Exercise aim
When a line in the entries below contains the word "agent", copy that line.

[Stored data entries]
========================================

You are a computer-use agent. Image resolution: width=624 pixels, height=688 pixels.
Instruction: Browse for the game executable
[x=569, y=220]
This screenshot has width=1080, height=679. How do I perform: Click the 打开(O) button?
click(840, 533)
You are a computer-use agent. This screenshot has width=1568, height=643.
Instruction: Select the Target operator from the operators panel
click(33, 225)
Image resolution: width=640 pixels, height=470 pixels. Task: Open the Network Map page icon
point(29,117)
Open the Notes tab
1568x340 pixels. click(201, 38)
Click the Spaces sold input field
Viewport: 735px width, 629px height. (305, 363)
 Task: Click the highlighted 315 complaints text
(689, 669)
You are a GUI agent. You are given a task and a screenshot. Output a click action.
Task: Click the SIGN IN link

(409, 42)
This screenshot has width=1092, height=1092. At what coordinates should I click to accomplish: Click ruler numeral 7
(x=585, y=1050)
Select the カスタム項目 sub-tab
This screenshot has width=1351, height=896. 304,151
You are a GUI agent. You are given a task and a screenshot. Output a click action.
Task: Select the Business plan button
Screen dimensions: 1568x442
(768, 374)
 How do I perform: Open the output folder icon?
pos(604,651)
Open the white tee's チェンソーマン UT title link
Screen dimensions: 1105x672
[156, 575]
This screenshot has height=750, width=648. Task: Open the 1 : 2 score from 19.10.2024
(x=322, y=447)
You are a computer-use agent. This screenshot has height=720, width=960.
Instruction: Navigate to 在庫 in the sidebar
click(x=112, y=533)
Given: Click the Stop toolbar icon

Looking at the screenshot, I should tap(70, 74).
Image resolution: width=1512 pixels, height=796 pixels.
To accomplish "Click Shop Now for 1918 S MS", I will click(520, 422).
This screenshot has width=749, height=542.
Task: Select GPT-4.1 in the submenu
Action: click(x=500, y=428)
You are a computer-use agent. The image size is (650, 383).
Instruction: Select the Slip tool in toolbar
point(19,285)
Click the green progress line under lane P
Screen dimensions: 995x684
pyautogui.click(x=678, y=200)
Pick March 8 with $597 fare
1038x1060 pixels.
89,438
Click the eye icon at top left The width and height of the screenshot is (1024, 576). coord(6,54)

========================================

Expected answer
You are a computer-use agent. Image resolution: width=624 pixels, height=688 pixels.
You are a computer-use agent. This screenshot has width=1568, height=643.
You are a GUI agent. You are given a task and a screenshot. Output a click action.
You are a GUI agent. You are given a task and a screenshot. Output a click action.
You are a computer-use agent. This screenshot has height=720, width=960.
You are a computer-use agent. The image size is (650, 383).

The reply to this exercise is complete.